LA ESPERA
Habían sostenido una feroz discusión en esa fiesta de Fin de Año.
Padre e hijo se tiraron en cara todo el rencor que los minó, durante ese período vital de su existencia.
El hijo acusaba al padre de frialdad, desapego, egoísmo y avaricia. El padre se defendía diciendo que lo habían dejado abandonado en vez de cuidarlo con cariño durante sus últimos años. Este asumía una actitud patriarcal: el hijo era liberal.
Tenían aproximadamente noventa y sesenta y tres años. Se habían odiado las tres cuartas partes de su vida sin habérselo confesado jamás, hasta esa noche de fiesta, donde el alcohol hizo el resto.
Prometieron no volver a cruz una palabra. Fue un pacto de honor.
Pero vivían en la misma casa, en pisos diferentes. Tomaron pues el ascensor principal que se atascó en el entrepiso. Se prendieron de la alarma, aunque estaban seguros de no hallar al portero, ya que lo vieron partir con toda su familia y le habían deseada felices vacaciones con educada sonrisa.

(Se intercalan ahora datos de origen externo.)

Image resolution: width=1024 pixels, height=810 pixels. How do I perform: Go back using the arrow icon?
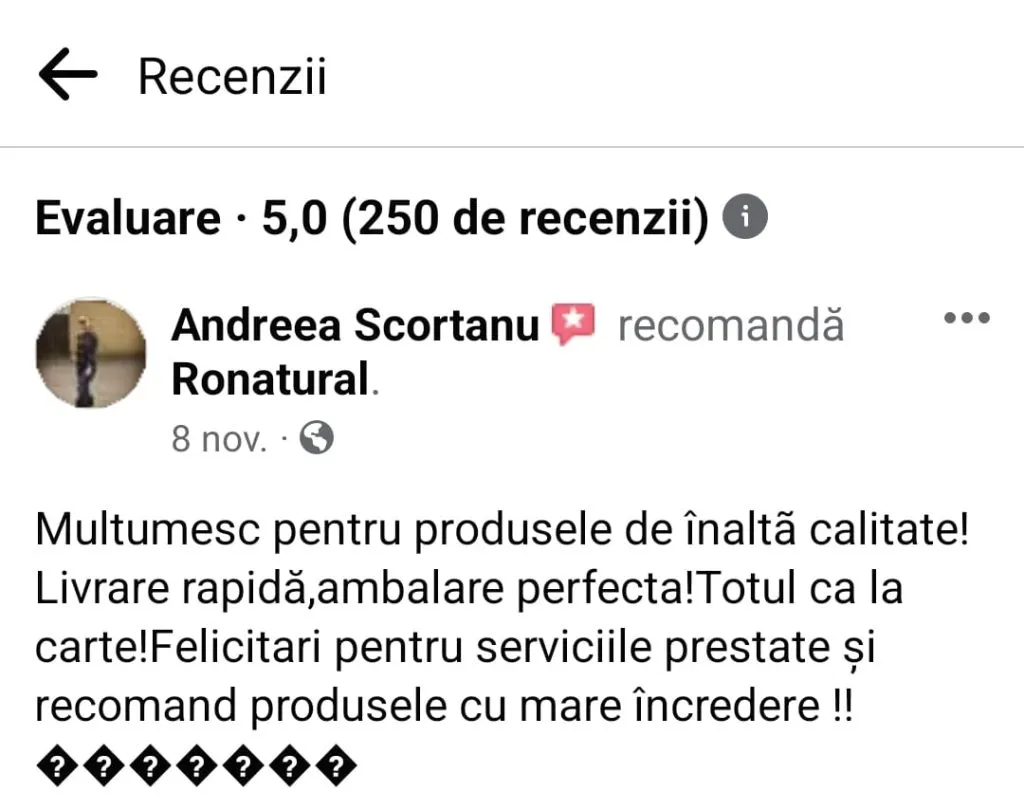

Gritaron, pero sabían sus gritos vacuos; los departamentos vecinos estaban cerrados. La gente pudiente no pasa jamás un primero de año en la capital, por ser considerado de pésimo gusto y señalar un estrato social en decadencia.
El padre observó a su hijo con frialdad y…temor. Comprendió que era una lenta marcha –unidos- hacia una muerte atroz.

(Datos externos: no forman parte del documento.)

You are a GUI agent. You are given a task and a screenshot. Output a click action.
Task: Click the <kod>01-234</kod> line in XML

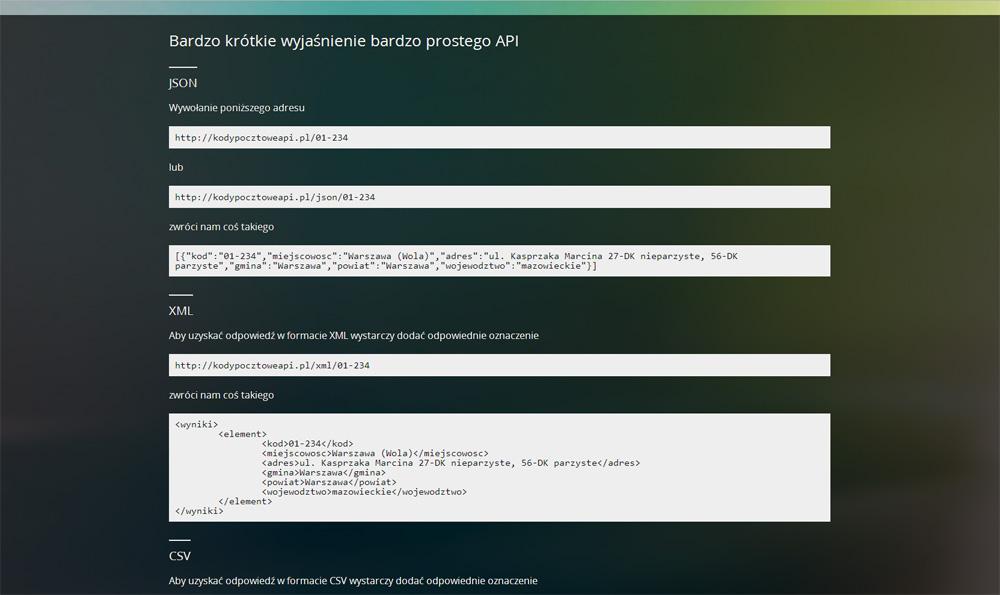click(x=307, y=444)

Las vacaciones son siempre demasiado largas para los que se quedan en la ciudad árida y desierta.
No importa –dijo el padre lacónicamente-. Hablaremos.
El hijo no respondió. Sus preocupaciones eran otras: ¿Quién de los dos abdicaría y se masticaría al otro? Su juventud, imaginaria pero real en la situación actual, lo dejó muy tranquilo.
Se sentó en el suelo, en ese minúsculo lugar que le otorgaba el destino, fija la mirada en su padre y se dispuso a esperar.